I don’t like this book. It seems to be, if I remember correctly the worst book in the series. Once again, we have Elsie being too legalistic, but also her father being to harsh on her for sticking to her obedience to God…although again there is the whole issue that she is being disobedient to her father. But her father is definitely a tyrant and it’s almost as if he baits her in some ways. He needs to realize that he is to blame for how strictly she holds to her beliefs because he was out of her life for 8 years.

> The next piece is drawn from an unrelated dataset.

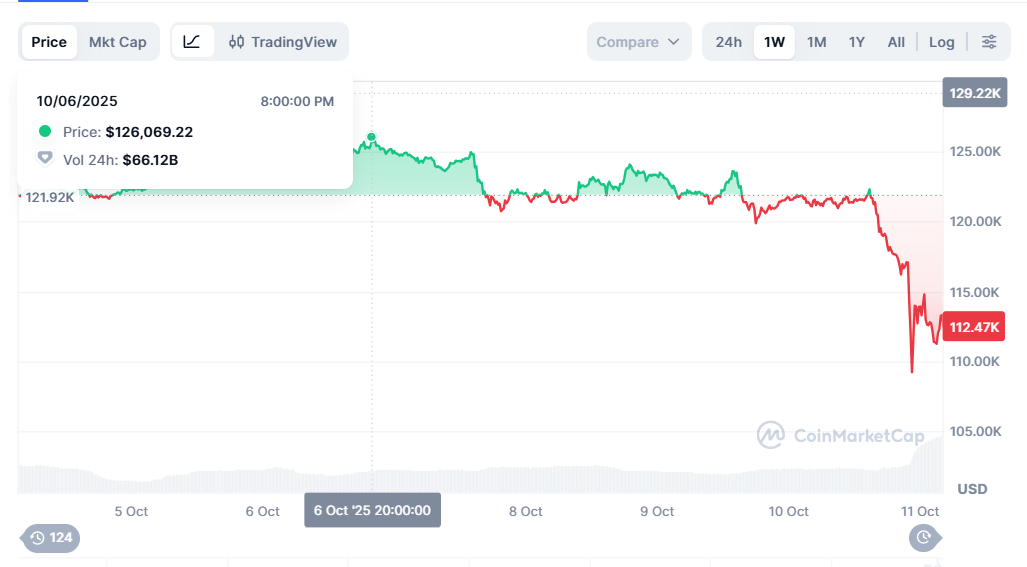The width and height of the screenshot is (1027, 567).
Task: Select the 24h time range
Action: pos(728,42)
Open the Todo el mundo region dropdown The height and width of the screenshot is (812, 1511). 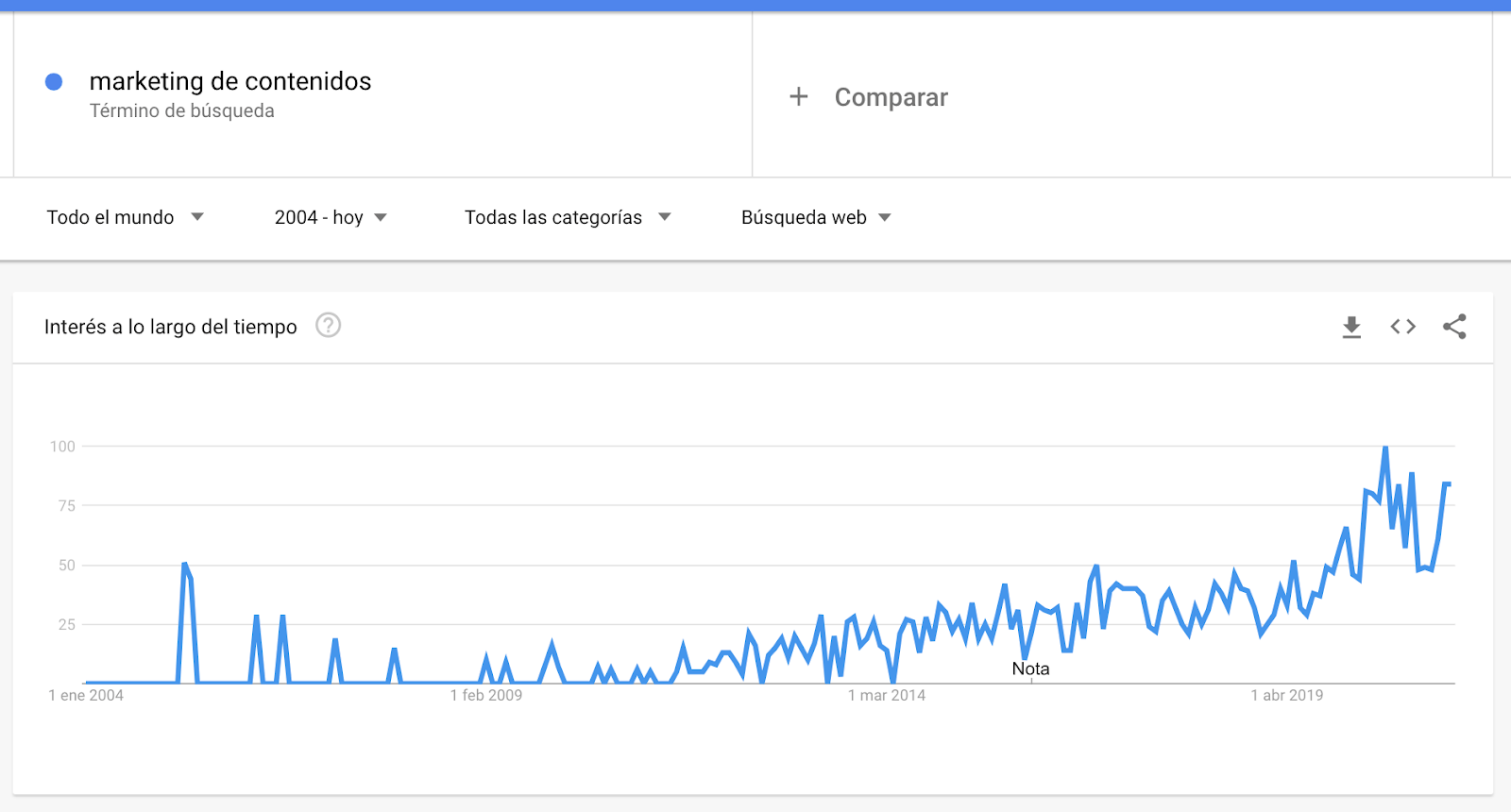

I do feel it unjust that her family blames her for his illness getting worse, I’m even shocked at Aunt Adelaide being one of them. I don’t know it’s just horrible. I get it’s supposed to be moralistic fiction but the cruelty Elsie experiences is awful. Also her crying, yes, I get that she is sensitive, I consider myself to be too, but she definitely cries too much to the point that I don’t know if some of it is manipulative (if I can say that) to the readers on how they need to be “better Christians” because they aren’t “grieved over their sins” like she is…I have a lot of thoughts on that that I won’t get into here, except that sometimes there is too much of a focus on sin that people miss that they have been saved by the blood of Christ and can also experience joy.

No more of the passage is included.